*** Texto de lectura ***

Quizás la felicidad esté en el último poema, en la familia de cinco soledades reunidas en la misma mesa, a donde llegar con ojos de chiquillo y decir sonriendo «me he corrido».

Pero sea porque no escuchamos correctamente lo que nos dicen, o sea porque no nos dicen correctamente lo que escuchamos, el caso es que siempre queda un final pendiente de resolver en todas las historias y un alguien a quien acercarse del que, más tarde, luego, nos querremos alejar completamente.

LA CONDENA
El que posee el oro añora el barro.

El dueño de la luz forja tinieblas.

El que adora a su dios teme a su dios.

El que no tiene dios tiembla en la noche.

Quien encontró el amor no lo buscaba.

Quien lo busca se encuentra con su sombra.

Quien trazó laberintos pide una rosa blanca.

El dueño de la rosa sueña con laberintos.

Aquel que halló el lugar piensa en marcharse.

El que no lo halló nunca
es un desdichado.

Aquel que cifró el mundo con palabras
desprecia las palabras.

Quien busca las palabras lo cifren
halla sólo palabras.

Nunca la posesión está cumplida.

Errático el deseo, el pensamiento.

Todo lo que se tiene es una niebla
y las vidas ajenas son la vida.

Nuestros tesoros son tesoros falsos.

Y somos los ladrones de tesoros.

(Felipe Benítez Reyes)

La vida es una brisa

Odio las sorpresas, quizás porque tengo secretos, y quizás porque tengo secretos soy capaz de temblar ante una ternura que raramente encuentro.

Yo también soy mi basura, mis fracasos, mis peores recuerdos. Si mis hijos o una enfermedad, o una reencarnación, me los quita de golpe, dejo de ser yo para ser uno nuevo, sí, pero no necesariamente mejor. ¿Quién eres tú para sacarme de mi infierno, para sangrarme las mentiras en las que vivo, para pincharme los muebles que hay en mis sueños?

*** Datos de entrada ***

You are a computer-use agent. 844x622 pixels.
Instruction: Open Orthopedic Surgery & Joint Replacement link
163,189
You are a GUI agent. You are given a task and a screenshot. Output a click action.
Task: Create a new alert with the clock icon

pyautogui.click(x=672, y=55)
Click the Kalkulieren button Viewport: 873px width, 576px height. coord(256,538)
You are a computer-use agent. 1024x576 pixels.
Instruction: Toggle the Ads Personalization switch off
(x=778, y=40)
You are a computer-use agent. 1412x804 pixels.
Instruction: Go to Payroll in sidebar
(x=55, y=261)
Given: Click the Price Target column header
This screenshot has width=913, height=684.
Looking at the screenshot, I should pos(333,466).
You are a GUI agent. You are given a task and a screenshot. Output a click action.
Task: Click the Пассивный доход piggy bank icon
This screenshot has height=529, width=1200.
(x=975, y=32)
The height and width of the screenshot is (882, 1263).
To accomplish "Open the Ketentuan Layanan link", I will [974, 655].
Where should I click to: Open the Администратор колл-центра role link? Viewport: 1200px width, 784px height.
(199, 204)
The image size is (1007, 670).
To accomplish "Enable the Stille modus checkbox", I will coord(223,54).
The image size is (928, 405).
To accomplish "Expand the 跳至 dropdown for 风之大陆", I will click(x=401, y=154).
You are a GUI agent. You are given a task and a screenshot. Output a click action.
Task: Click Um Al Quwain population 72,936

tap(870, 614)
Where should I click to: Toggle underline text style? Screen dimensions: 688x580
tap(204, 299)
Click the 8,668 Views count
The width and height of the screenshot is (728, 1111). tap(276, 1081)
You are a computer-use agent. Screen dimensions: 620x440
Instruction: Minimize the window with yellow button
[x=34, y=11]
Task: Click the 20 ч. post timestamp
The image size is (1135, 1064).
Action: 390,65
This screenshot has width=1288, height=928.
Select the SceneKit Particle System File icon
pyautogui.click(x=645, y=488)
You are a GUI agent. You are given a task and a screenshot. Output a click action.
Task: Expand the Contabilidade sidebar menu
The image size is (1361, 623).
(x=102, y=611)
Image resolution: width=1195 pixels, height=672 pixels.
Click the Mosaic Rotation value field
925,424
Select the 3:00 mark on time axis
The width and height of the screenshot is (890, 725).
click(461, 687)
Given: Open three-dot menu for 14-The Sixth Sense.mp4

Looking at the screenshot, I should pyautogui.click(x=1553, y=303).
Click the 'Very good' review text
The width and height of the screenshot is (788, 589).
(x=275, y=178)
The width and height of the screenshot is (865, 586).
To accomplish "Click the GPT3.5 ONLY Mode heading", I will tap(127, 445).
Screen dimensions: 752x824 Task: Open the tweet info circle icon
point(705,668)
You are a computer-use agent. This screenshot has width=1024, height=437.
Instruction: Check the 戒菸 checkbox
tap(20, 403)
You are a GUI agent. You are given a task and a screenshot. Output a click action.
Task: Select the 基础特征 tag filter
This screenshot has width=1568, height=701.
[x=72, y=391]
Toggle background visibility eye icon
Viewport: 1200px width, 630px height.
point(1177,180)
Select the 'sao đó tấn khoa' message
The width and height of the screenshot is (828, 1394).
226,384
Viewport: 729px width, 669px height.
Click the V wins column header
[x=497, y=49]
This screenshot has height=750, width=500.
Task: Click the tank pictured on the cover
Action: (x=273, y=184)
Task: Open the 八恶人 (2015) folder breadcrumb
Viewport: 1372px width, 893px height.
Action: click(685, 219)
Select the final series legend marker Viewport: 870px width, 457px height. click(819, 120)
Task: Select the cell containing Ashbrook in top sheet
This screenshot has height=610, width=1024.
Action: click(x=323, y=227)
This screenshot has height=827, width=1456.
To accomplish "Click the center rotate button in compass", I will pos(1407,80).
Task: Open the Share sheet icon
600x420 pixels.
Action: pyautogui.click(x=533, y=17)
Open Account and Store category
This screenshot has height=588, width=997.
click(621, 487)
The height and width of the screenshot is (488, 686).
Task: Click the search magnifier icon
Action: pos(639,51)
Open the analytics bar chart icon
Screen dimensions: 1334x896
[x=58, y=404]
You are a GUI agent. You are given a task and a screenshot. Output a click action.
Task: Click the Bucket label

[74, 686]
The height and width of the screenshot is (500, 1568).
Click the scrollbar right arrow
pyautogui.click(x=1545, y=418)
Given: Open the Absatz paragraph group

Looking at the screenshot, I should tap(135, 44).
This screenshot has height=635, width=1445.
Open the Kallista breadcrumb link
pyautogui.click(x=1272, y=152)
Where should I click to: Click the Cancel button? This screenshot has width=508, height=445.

***

- _Aplica lo leído_:
1 - En el poema «La condena» que aparece en la lectura, ¿qué añora el que posee el oro?
2 - Transcribe de la lectura, sin cambiar nada, el fragmento que empieza en «El que no lo» y termina en «posesión está cumplida.».

- _Respuestas por tarea_:
1 - El que posee el oro añora el barro.

2 -
El que no lo halló nunca
es un desdichado.

Aquel que cifró el mundo con palabras
desprecia las palabras.

Quien busca las palabras lo cifren
halla sólo palabras.

Nunca la posesión está cumplida.